● Aim A
Could you return, word for word, the part of the film-developing thread running from "So I got my" up to and including "pretty good job."?

* Start Reading text *

# Home Developing Test Roll



## Malinku (Oct 23, 2014)

So I got my super simple Darkroom Set-up enough to do a develop a test roll.I used my windowless apartment bathroom with two towels covering the door. 

I used my mamiya sekor 500 dtl and a roll of Ilford HP5 400 ISO film. 
And did the standard ilfosol 3 Developing process.

And for the first time developing and shooting B&W film I think I did a pretty good job.

















Got a lot of work honing my skills in the future.


----------



## Gary A. (Oct 23, 2014)

They look overly grainy to me. Double check your development times and temp. How often and for how long did you agitate?

But, for a first roll, I think that's pretty good. Did you use plastic or stainless reels? What developer?


----------



## vintagesnaps (Oct 23, 2014)

I'm wondering if your exposures might have been off, using 400 speed film out on a bright sunny day might be some of the problem. Not bad though and you're right it takes time and learning to improve your results. As the saying goes, Rome wasn't built in a day.


----------



## Gary A. (Oct 23, 2014)

vintagesnaps said:


> I'm wondering if your exposures might have been off, using 400 speed film out on a bright sunny day might be some of the problem. Not bad though and you're right it takes time and learning to improve your results. As the saying goes, Rome wasn't built in a day.


Yep, check your EXIF. lol


----------



## Malinku (Oct 23, 2014)

Gary A. said:


> They look overly grainy to me. Double check your development times and temp. How often and for how long did you agitate?
> 
> But, for a first roll, I think that's pretty good. Did you use plastic or stainless reels? What developer?



I followed this guide and used the official Ilford development chart for times. I used Ilfosol 3 developer.





The digital scans have a bit more grain to them. Then the 4x6 prints I got done. The machine must add a bit well scanning (Got them done at west photo, MN).

* End Reading text *

● Aim B
Can you retype, unchanged, the lines of the entries below from the line with "The width and height of the screenshot is (664, 1440)." up to and including the line with "click(246, 20)"?

* Start Data listing *

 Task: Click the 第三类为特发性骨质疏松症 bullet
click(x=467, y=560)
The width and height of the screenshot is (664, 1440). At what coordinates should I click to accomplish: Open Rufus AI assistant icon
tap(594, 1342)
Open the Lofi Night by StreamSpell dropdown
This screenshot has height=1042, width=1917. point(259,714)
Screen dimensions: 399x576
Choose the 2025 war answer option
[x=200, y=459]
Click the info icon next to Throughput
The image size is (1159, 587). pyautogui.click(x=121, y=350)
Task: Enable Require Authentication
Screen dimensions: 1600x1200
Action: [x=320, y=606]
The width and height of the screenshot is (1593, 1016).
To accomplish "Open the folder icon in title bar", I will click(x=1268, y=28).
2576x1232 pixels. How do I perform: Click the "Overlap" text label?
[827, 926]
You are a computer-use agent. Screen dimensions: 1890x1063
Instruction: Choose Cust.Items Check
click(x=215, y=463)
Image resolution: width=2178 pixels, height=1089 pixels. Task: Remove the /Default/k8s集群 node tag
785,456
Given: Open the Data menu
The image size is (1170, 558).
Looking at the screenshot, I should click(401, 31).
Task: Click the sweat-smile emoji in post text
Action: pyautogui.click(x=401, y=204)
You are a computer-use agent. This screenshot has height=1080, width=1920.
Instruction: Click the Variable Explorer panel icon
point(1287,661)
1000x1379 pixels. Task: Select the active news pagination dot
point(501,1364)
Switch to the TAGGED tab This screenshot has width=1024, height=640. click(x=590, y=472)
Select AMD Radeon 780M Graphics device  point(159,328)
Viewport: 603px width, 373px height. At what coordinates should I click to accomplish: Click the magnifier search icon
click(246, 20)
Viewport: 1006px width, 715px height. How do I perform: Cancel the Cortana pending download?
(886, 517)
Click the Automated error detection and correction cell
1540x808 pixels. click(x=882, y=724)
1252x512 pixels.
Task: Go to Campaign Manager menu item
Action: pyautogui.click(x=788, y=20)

* End Data listing *

● Written reply A
So I got my super simple Darkroom Set-up enough to do a develop a test roll.I used my windowless apartment bathroom with two towels covering the door. 

I used my mamiya sekor 500 dtl and a roll of Ilford HP5 400 ISO film. 
And did the standard ilfosol 3 Developing process.

And for the first time developing and shooting B&W film I think I did a pretty good job.

● Written reply B
The width and height of the screenshot is (664, 1440). At what coordinates should I click to accomplish: Open Rufus AI assistant icon
tap(594, 1342)
Open the Lofi Night by StreamSpell dropdown
This screenshot has height=1042, width=1917. point(259,714)
Screen dimensions: 399x576
Choose the 2025 war answer option
[x=200, y=459]
Click the info icon next to Throughput
The image size is (1159, 587). pyautogui.click(x=121, y=350)
Task: Enable Require Authentication
Screen dimensions: 1600x1200
Action: [x=320, y=606]
The width and height of the screenshot is (1593, 1016).
To accomplish "Open the folder icon in title bar", I will click(x=1268, y=28).
2576x1232 pixels. How do I perform: Click the "Overlap" text label?
[827, 926]
You are a computer-use agent. Screen dimensions: 1890x1063
Instruction: Choose Cust.Items Check
click(x=215, y=463)
Image resolution: width=2178 pixels, height=1089 pixels. Task: Remove the /Default/k8s集群 node tag
785,456
Given: Open the Data menu
The image size is (1170, 558).
Looking at the screenshot, I should click(401, 31).
Task: Click the sweat-smile emoji in post text
Action: pyautogui.click(x=401, y=204)
You are a computer-use agent. This screenshot has height=1080, width=1920.
Instruction: Click the Variable Explorer panel icon
point(1287,661)
1000x1379 pixels. Task: Select the active news pagination dot
point(501,1364)
Switch to the TAGGED tab This screenshot has width=1024, height=640. click(x=590, y=472)
Select AMD Radeon 780M Graphics device  point(159,328)
Viewport: 603px width, 373px height. At what coordinates should I click to accomplish: Click the magnifier search icon
click(246, 20)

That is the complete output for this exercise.